リストラというとき、以下のようなものを指しています。

①希望退職募集制度

希望退職募集制度とは、通常の退職よりも有利な条件で退職希望者を募集し、労働者に対して退職を促す制度のことをいいます。希望退職募集制度では、あくまでも労働者からの希望に基づいて退職をする手続きになりますので、解雇のように、会社が退職を強制するものではありません。

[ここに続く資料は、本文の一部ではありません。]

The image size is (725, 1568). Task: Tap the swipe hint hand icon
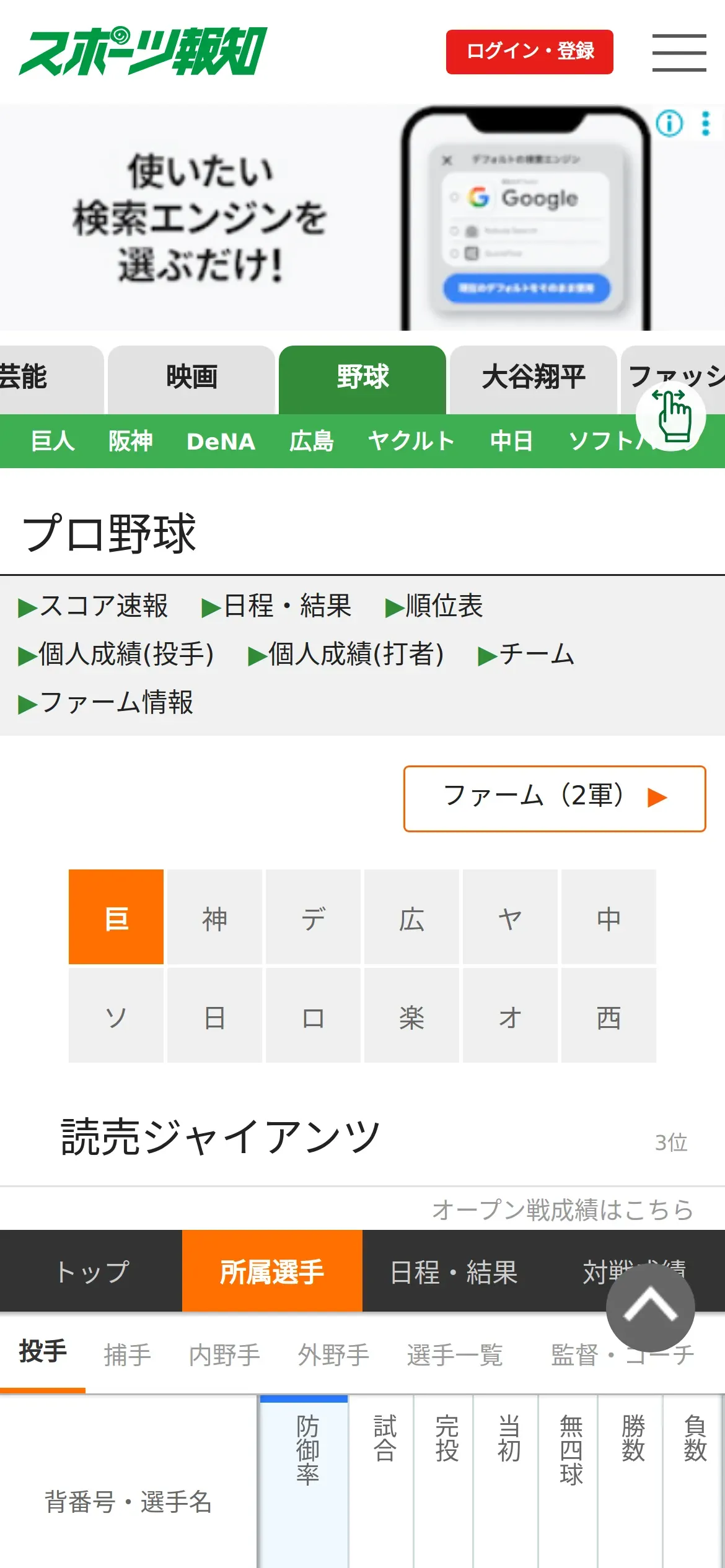click(x=672, y=416)
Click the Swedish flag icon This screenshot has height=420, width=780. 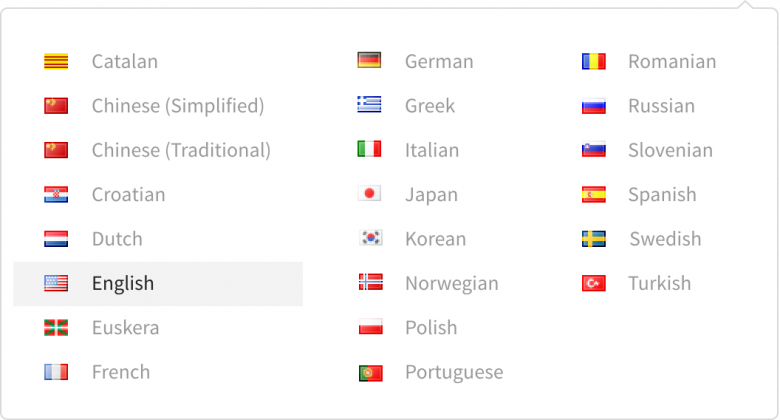593,239
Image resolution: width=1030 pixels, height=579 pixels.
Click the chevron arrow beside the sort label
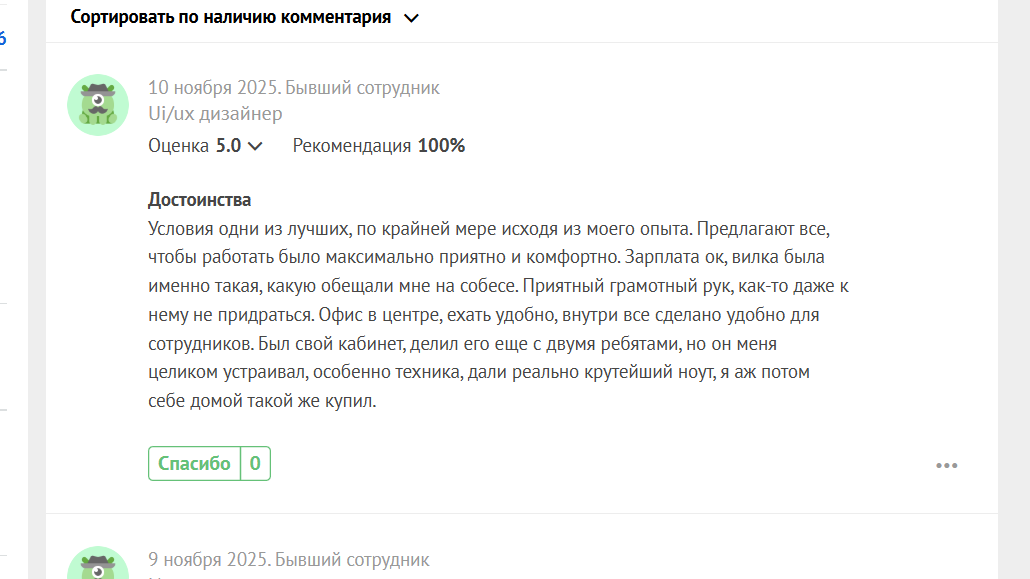tap(411, 18)
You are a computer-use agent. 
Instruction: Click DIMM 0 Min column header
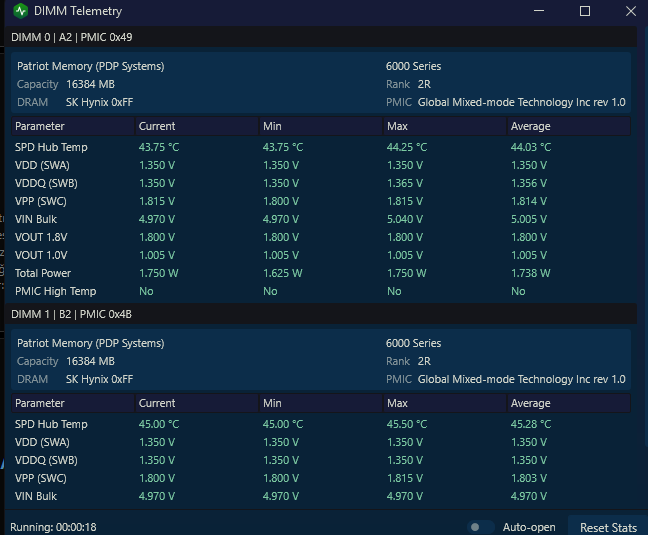[321, 126]
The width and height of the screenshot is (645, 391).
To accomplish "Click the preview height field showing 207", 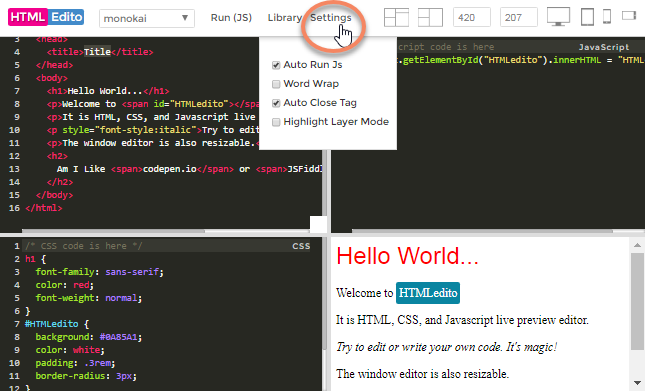I will [519, 18].
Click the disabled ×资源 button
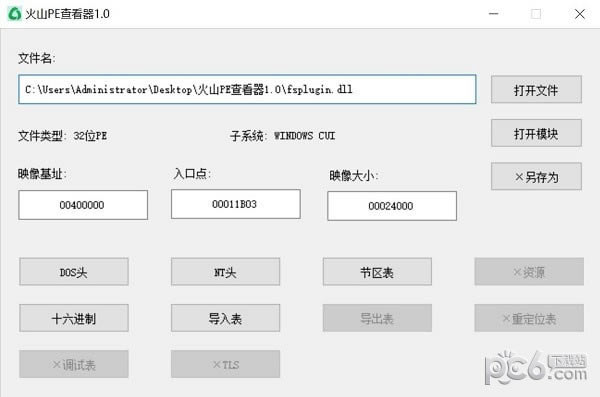The image size is (600, 397). coord(529,272)
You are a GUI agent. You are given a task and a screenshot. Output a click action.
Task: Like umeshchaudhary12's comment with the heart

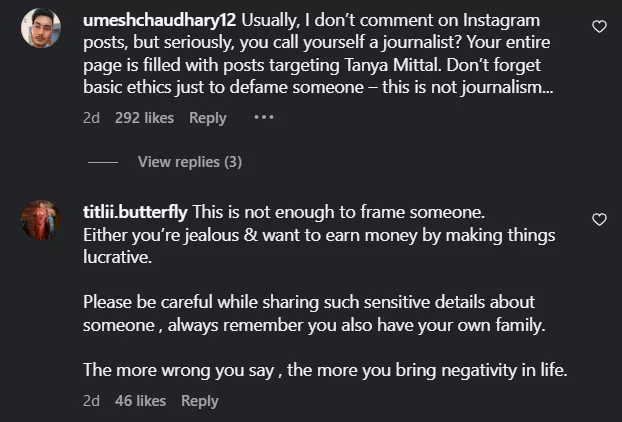(x=599, y=27)
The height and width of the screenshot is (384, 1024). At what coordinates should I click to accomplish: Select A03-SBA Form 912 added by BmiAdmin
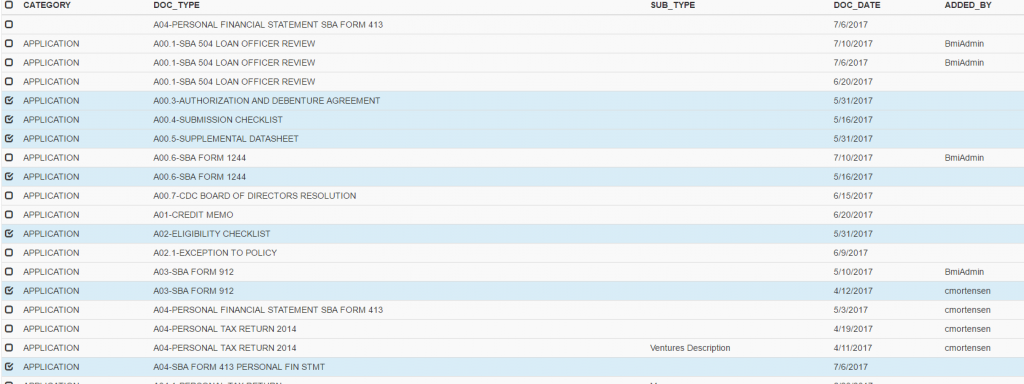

会社から希望退職募集制度の案内があったとしても、労働者にはそれに応じる義務はありませんので、引き続き会社に残りたいという場合には、単に希望しなければよいということになります。

②退職勧奨

退職勧奨とは、会社が個別の労働者に対して退職を促すことをいいます。退職勧奨に応じるかについては労働者の自由ですので、解雇のように退職を強制することはできません。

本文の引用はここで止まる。